* _OBJECTIVE_: Please return each line below that contains the word "resolution", copying every such line in full.

* _ROWS_:
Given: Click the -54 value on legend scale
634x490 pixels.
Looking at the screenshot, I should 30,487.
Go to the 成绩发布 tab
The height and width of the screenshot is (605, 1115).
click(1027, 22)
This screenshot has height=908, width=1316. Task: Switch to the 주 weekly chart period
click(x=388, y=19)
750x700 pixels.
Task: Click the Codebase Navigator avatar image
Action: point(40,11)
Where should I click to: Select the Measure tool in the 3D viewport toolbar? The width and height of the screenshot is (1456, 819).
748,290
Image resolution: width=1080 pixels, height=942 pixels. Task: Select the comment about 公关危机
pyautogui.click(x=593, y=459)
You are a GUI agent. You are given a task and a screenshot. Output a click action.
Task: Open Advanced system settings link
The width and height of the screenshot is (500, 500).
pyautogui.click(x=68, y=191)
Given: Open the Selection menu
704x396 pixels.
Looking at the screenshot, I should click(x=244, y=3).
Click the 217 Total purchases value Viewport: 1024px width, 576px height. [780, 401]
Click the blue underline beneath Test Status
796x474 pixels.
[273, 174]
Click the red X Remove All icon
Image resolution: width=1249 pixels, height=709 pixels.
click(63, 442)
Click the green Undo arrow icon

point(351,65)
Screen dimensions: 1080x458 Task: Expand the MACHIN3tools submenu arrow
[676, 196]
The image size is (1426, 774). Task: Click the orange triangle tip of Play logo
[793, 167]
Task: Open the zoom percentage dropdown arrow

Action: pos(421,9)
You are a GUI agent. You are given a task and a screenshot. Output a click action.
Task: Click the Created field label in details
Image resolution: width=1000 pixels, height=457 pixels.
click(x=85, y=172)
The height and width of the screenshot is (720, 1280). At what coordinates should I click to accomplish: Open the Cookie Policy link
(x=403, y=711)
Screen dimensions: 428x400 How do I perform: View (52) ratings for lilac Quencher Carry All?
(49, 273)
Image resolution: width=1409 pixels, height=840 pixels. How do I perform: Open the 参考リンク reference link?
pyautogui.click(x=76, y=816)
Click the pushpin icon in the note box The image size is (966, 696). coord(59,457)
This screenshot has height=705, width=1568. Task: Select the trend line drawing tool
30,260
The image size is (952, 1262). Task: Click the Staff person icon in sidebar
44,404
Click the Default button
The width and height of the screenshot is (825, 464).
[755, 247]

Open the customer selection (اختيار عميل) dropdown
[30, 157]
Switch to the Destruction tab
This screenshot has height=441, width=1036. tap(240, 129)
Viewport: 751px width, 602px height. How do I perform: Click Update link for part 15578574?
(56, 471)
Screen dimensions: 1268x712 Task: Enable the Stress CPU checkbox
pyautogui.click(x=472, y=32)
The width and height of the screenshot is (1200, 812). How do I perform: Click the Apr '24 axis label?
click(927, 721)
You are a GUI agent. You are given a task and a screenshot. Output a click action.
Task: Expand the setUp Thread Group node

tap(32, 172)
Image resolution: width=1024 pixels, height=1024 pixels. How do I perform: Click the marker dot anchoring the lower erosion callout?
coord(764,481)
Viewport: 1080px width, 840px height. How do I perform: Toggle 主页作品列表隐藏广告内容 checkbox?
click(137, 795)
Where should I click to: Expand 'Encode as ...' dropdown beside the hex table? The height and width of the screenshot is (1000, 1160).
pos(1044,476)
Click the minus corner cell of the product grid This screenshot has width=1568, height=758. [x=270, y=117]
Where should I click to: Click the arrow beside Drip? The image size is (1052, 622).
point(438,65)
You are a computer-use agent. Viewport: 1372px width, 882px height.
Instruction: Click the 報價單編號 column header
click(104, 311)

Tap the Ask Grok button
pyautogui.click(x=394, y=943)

* _OUTPUT OF THE EXERCISE_:
Image resolution: width=1080 pixels, height=942 pixels. Task: Select the comment about 公关危机
Image resolution: width=1249 pixels, height=709 pixels.
Image resolution: width=1000 pixels, height=457 pixels.
Image resolution: width=1409 pixels, height=840 pixels. How do I perform: Open the 参考リンク reference link?
Image resolution: width=1024 pixels, height=1024 pixels. How do I perform: Click the marker dot anchoring the lower erosion callout?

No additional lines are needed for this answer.